Regret. (Sigh) Old friend at this point. We all have it, I've spent years wallowing in it, assuming my mistakes or wrong turns far out number and out weigh any one else's. Then it occurred to me that regret is an absolute waste of the current time. Someday, I'll be out of time, look back and realize...with tremendous regret...that my biggest fuck up was wasting the time I had fussing over the time I had already lost. So, at this point, I've bagged my many, many...many...regrets and chalked it up to bad timing, bad judgement and often plain stupidity. I say this with a laugh. I managed to get my own life in such a tangled state that it's taken years just to find the road again and I'm still not quite on it. But who cares? I could lay down and die over it or I can turn my music up, go catch a movie, read a book or do anything to keep the dark thoughs out - I've decided to take seriously the fact that I'm not where I want to be and recklessly just try to change it. I have nothing to lose at this point...and it's fun to live in this crazy space of chasing down life before it's too late. Lol. Sorry for turning this into an Oprah level personal journey but I've become an evangelist when it comes to regret. It's just a waste of our (rather limited) time.

Anna MR said...

Ah, Anonymous - all true. I have spent an awful lot of time regretting that I have spent an awful lot of time regretting that I have spent an awful… you catch my drift … an ongoing spiral. And we share the recklessness of trying to change where we are, and the enjoyment of the craziness of it all, too. Snap, my fellow ether-spaceman (woman?), way to go.

However. Had I (we?) not spent all this time worrying about the fuck-ups and wasted time, would we have found the wherewithal to go reckless into that good night and start running like buggery, after the things we actually want to achieve? I don't know about you, Anon my friend, but I certainly wouldn't have. Had I blithely just sat around saying, "this is my life and I refuse to regret any of it", I think I would have felt it was my (non-regretting) duty to just be pleased with every bad choice, every wrong turn, every stupidity. So this is what I mean when I said it is better to regret than not to.

Also, on a more Oprah level (and no apology needed, Anonymous, evangelical self-exposure text is perfectly welcome around these parts), I think it doth improve a person's soul to admit to and suffer from the knowledge of one's fuck-ups. Do you see what I mean? It puts a bit of healthy humility into the mix that is a human soul, and, well, I think it's a good thing.

All this applies, of course, if one has a life containing things that need regretting. Of the other type of person, I cannot say.

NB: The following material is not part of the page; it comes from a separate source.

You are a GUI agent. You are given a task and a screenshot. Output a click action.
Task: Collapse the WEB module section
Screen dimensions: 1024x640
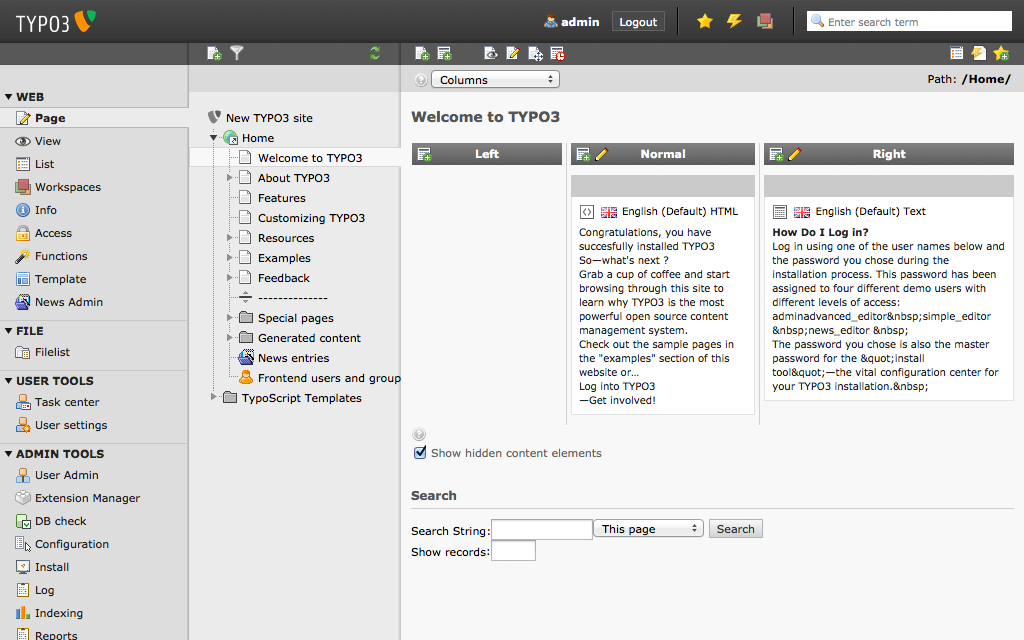click(x=9, y=97)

Hope you've had a pleasant mid-winter fest, of whichever denomination. Very nice to hear from you. Give us a name to call you, next time you turn up, please? I am guessing we've met before, and that you have indeed given yourself a name then, but just in case I'm wrong, I'm not going to start haphazardly calling you something I think you might be called.

Take care. And hope 2012 is brilliant and causes no serious regrets for you.

x

Reading the Signs said...

A bit late to this, but - why are we being deprived of a full-length post on topic of regret? We like the close-up-and-personal, we do. Just saying. And also, I am not 'Anonymous' - as you probably know - but just saying that too.

What I actually came here to say was that I am sat here watching Frozen Planet and some ill-informed person has been saying things to the effect that penguins are only ever found in the southern hemisphere - which is just not true, and I have had conclusive proof of this.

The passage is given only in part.